1
wicho
4y

While you are reading this, Windows 10 is installing sh*t in your gaming PC

https://theverge.com/2020/10/...

Comments
  • 1
    You have to put off updates for a long time before it forces updates....
  • 2
    @N00bPancakes not always.

    Major updates (version changes) do just reboot and take over.

    I've been seeing it for years.

    As for installing more apps, open the MS store app, and disable auto updates and suggestions.

    Then go into the settings app and turn off all "suggestions" and your start menu will stop filling up.
    As for the forced reboot, can't help you with that, even active hours are ignored now and again.
  • 2
    @C0D4 Are you sure that's not a company policy you're seeing?

    The out of nowhere forced reboot updates on the regular consumer end without deferring numerous times hasn't been a thing for years....

    Companies can of course set their own policy, for good reasons.
  • 1
    @C0D4 dunno why for some active hours are ignored but I've never encountered any problems with the updates.
  • 1
    @N00bPancakes 2 personal laptops, both have updated at their own will since W10 was first released, 2nd laptop is only a year old, same behaviour.

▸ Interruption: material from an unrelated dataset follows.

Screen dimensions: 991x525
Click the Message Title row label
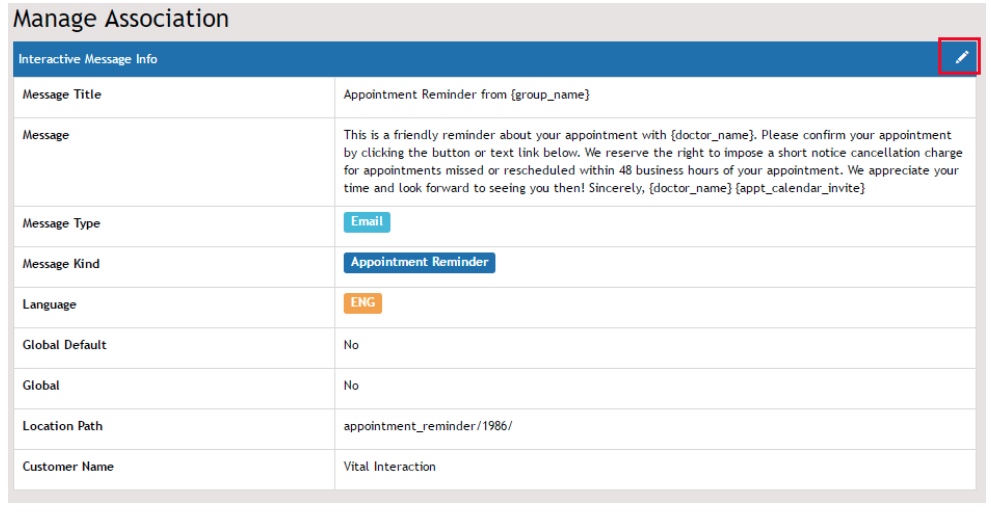point(62,95)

    I'm not taking about "shutdown and update" as a forced update, I'm talking being mid game or deep in a coding session and bam, sudden "windows is updating"

    No prompts, no warning, and inside active hours, so no, it's a thing, it's just not everyone experiences it.

    The company one has updates disabled, and unless I go and request them they don't download, so no issues there.
  • 1
    The whole article seems like a huge pebcak.
  • 0
    @iiii no problems but, how about new apps?
  • 0
    @wicho as was mentioned before in this thread: there are settings for advertising in windows. You can easily disable those. It's still pebcak that the user just going apeshit instead of configuring his system for his liking.
  • 1
    I got sick of Windows auto-updates and forced reboots so I disabled auto-updates in group policy a couple years ago. Hasn't happened since.

    The fact that I needed to use group policy was kind of egregious, but whatever. It worked.
  • 0
    Haha what do you expect from anything made by crapple
  • 0
    @EmberQuill group policies are like the God mode of overriding windows behaviour. Has helped every time I touched the gpedit
  • 1
    Windows 10 is a complete failure, and I'm happy that I moved back to Linux after Windows 7.
  • 2
    I don't understand how can you fuck up updates that bad. I understand not expecting unix kernel simplicity but as a long running OS, Windows should've got this down by Vista. The number of times it has had the audacity of saying "Couldn't complete updates. Rolling back." without giving a proper reason as to why is failed is comedic.
  • 1
    @3rdWorldPoison To add insult to injury, Microsoft already had nailed it down with Windows 7. Anything after that was worse. That wasn't just incompetence, it was the result of wrong business decisions in the past.

    Making a touch UI for desktop like in Win 8? Yeah, abuse the desktop monopoly to push Windows phones that nobody cared about anyway because MS had missed the boat.

    Everyone has big data. Google, Facebook, Amazon, Ebay, Paypal, while MS can't even do a proper search engine (Bing is a joke). So abuse the desktop monopoly to spy on users.

    Whenever MS can't think of a business strategy, they resort to abusing the desktop monopoly. That's the only thing that has worked reliably for them.
  • 1
    @Fast-Nop Bad decisions through and through. Getting a team together and working towards improving their desktop monopoly hold should be the FIRST decision.

    The fractured focus on different things MS tries to do is not letting it progress in what they already have.

    The number of times I've personally made discoveries of how registeries are handled by installation is ridiculous. The number of "Try switching this random Dword to 56 and that should help crossing this non-descript error" posts is a sight to behold.

    It's like they have whole heatedly adopted the global Singleton as their god of choice. No fucking clarity in motive and even if there is then no clarity of direction. I almost pity the MS devs that'd have to work this swampy mess of monolithic garbage.

    Even their ventures with Teams is flawed as fuck. If not for the security bombarding of Zoom, I'd still use it over MS Teams anyday.

    This kinda turned into a rant as well lol.
  • 1
    @3rdWorldPoison And it will only get worse over time because Windows isn't what MS makes real money with so that they pull off their best devs and their resources in favour of their more profitable products.

    From their business perspective, this is the right decision, but anyone who is still on Windows 10 ought to think about the ramifications.
  • 3
    Ahem. Have I mentioned that I use Arch?